DIRECTION INDICATION

Que? Never heard of that in Spain. I am fairly sure it is not included in standard driving lessons, since no-one bothers to indicate. If you are behind a car and it does indicate, it is 99% certain that the car is being driven by a foreign driver. Never ever ever believe that the car that is indicating will indeed go where it indicates it will, because it most likely will just go straight or turn into the opposite direction to the way it indicates. After all the guessing game is far more interesting than ordinary driving, get used to it.

SPEED

Drive as fast as your car will let you. Drive as fast as possible up to junctions and be almost affronted if a car happens to be passing, since they are making you brake. That seems to be the general idea anyway - and I have now got used to trying to drive a bit further out from the curb so that when a car does push its nose into my path I will miss it (just) - as long as there is no traffic coming from the opposite lane at the same time. Or, and this is just as common, drive as if your car is made of porcelain, when you go over one of the innumerable speed-humps in the road, try to stop in second and then take off again. Do this over every speed hump and soon you will have a two kilometre queue behind you - but persevere and keep doing it anyway - just because you can :))

RAIN

We tend to get all our rain in one big 'lump'. Because most of the time it does not rain in our bit of Spain (even though we are on the plain) the roads cannot cope with rain. The drains do not work, which causes innumerable problems, particularly when driving. The surface is then greasy and very easy to lose control of the car. Drivers here are not told about the increase in stopping distance (something we tediously had to learn off by heart to pass the driving test in the UK) and don't take it into consideration. Great care on rainy days please, unless you like water skiing in your car. Most drivers here seem to love it.

PEDESTRIANS

Pedestrians have an absolute right of way in Spain, and even if they cross between two zebra crossings, you are supposed to give way to them :) Zebra crossings appear every 25 m or so, but most people ignore them, preferring to cross where they come out of the shop to get to their double-parked car. A lot of zebra-crossings are within a meter of the corner, which is very silly, as when you have just turned the corner you are still moving and there is the zebra crossing. So far I have managed to avoid hitting pedestrians, but more luck than driving skill. It is one thing I would change really, the position of the zebra crossings in relation to the corners of streets and roundabouts.

TRAFFIC WARDENS

Do not exist in Spain. If they did, they would need one wheelbarrow load of ticket books each day. Now there's an idea for raising some new taxation!!

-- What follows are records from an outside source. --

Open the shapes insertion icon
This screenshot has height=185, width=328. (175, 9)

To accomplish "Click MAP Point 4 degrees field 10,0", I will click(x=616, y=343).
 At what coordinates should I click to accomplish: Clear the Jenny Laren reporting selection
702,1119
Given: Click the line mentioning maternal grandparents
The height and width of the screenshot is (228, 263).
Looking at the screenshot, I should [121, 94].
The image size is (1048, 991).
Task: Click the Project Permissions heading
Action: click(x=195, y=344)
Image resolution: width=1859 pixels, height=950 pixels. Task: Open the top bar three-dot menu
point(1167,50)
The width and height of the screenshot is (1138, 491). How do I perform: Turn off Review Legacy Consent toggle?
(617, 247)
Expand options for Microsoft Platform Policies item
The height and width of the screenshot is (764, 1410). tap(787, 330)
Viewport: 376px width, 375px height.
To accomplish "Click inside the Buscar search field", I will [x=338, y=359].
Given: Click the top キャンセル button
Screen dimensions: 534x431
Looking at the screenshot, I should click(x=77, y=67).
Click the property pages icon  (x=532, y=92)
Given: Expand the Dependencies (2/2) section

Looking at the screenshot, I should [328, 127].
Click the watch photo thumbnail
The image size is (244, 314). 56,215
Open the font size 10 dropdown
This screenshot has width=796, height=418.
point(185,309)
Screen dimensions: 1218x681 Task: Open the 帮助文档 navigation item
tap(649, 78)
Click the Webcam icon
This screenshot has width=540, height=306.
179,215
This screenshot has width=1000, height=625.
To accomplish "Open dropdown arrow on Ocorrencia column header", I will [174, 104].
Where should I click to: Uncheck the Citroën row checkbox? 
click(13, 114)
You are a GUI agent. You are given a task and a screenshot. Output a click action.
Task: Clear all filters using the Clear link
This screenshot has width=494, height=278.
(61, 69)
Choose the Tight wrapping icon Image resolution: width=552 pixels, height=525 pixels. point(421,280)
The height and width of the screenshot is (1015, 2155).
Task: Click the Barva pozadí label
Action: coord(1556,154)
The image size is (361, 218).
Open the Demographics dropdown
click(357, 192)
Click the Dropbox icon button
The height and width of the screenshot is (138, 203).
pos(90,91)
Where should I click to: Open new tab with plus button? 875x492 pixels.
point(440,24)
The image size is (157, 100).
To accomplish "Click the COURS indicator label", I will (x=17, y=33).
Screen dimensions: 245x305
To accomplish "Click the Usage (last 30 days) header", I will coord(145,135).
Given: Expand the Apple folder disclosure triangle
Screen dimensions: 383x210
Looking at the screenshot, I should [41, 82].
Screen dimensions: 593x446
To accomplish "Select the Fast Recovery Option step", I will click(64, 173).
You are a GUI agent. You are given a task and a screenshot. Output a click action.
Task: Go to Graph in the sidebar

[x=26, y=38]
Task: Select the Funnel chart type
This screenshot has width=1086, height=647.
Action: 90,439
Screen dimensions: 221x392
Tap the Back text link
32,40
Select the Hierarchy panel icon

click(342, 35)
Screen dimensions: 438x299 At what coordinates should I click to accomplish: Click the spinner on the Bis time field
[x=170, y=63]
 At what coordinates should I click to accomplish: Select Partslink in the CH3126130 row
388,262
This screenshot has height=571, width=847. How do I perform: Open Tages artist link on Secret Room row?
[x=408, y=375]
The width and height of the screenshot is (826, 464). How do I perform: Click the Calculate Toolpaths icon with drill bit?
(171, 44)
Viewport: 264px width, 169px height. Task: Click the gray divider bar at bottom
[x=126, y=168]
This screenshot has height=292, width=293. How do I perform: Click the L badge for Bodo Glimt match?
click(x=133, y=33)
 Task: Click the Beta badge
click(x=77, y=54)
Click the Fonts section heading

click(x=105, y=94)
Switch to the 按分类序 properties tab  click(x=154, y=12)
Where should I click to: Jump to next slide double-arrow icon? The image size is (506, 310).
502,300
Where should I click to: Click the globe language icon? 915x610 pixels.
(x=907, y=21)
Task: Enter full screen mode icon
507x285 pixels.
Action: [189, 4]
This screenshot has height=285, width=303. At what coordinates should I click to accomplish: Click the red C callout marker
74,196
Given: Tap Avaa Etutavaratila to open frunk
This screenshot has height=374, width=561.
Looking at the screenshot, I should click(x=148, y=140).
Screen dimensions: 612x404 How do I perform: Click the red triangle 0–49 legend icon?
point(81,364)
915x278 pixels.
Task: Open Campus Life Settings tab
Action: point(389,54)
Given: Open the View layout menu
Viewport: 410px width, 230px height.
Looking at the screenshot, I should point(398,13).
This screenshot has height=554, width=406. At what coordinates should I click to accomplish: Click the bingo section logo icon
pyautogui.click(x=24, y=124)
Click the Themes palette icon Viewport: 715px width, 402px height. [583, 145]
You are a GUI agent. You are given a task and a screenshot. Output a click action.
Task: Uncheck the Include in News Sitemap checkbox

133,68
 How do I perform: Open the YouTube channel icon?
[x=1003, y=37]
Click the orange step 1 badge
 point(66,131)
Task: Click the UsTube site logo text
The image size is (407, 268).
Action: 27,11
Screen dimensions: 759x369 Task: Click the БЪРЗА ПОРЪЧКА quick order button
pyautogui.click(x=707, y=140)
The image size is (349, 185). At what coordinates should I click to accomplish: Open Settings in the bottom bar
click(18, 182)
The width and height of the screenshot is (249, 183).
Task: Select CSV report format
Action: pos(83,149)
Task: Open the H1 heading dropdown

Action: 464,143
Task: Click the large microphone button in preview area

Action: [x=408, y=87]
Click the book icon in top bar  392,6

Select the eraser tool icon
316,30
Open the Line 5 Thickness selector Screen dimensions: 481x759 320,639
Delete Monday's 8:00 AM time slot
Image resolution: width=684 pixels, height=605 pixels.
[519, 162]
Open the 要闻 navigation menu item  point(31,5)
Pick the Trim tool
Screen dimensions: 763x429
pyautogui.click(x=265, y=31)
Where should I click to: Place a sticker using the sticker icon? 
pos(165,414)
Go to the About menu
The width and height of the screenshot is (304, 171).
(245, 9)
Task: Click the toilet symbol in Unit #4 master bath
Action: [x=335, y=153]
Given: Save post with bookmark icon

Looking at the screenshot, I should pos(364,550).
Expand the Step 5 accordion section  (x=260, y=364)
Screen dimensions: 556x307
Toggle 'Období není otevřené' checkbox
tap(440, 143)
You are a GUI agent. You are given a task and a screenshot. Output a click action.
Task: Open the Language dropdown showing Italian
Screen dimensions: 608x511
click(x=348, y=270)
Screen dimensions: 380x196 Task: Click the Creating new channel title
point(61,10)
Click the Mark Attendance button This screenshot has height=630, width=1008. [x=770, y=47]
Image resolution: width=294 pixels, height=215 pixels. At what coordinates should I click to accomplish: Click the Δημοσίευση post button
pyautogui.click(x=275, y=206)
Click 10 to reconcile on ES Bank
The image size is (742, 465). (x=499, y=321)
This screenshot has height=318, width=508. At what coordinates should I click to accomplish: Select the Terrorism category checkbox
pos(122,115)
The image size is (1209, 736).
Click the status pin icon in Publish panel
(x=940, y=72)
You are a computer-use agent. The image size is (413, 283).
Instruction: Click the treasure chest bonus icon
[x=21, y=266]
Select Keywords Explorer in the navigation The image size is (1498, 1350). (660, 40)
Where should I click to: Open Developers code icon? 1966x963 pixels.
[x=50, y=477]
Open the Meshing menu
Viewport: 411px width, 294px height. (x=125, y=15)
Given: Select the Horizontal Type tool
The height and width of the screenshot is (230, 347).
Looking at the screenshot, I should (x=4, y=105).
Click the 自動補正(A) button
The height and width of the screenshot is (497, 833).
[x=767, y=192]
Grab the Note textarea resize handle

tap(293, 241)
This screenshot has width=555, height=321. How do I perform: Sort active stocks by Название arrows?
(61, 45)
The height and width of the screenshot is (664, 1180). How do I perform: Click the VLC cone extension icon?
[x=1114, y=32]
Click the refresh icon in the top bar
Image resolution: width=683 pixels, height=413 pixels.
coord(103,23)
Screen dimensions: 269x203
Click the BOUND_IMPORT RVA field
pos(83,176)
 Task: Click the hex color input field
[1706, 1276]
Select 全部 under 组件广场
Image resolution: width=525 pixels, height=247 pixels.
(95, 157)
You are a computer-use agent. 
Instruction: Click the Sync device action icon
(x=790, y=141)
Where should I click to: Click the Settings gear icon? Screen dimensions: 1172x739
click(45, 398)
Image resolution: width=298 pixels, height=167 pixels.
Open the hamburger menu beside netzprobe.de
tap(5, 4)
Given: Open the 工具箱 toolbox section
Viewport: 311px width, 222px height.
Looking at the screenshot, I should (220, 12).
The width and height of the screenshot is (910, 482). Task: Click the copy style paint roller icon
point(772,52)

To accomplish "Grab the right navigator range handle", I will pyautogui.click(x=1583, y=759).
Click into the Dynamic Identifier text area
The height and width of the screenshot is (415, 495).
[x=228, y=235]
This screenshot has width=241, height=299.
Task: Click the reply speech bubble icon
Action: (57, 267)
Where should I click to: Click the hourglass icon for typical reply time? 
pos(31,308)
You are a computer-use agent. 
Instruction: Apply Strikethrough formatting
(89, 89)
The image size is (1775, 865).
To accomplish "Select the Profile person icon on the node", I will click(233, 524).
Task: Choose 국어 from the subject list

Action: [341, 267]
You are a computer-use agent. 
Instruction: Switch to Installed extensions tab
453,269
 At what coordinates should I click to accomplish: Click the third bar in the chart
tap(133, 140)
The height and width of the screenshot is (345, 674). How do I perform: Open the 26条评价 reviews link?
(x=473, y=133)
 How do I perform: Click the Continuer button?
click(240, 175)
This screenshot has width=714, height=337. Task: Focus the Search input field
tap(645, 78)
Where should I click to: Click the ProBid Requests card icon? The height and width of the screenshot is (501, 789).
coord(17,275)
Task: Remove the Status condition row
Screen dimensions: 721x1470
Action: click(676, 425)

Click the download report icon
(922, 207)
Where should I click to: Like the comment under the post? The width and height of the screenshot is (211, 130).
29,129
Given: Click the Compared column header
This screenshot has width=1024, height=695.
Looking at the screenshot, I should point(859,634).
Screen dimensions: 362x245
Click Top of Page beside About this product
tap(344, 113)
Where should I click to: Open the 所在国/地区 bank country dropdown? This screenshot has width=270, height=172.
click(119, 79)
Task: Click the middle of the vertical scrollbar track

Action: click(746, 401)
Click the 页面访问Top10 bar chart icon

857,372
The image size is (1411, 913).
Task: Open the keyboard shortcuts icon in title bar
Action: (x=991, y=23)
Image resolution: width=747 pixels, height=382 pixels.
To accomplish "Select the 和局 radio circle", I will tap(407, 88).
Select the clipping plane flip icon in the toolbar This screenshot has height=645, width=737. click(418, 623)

No matter how dangerous the roads are though in Spain, apparently Portugal is even worse. My advice is, if you are a hesitant driver, do not drive in Spain. Never buy a new car in Spain or import one, a battered second hand car is fine. Most cars here get dents in them very quickly because of other car's doors being banged into them, parallel parked cars hitting them front and back, and general chaos on the road. Having said that, when they do have little scrapes, there does not seem to be the animosity I have witnessed on British road in similar situations. Mainly both drivers just look at the damage in amazement, and then go home, no exchange of insurance, no-one plans on having the damage repaired, no big deal really.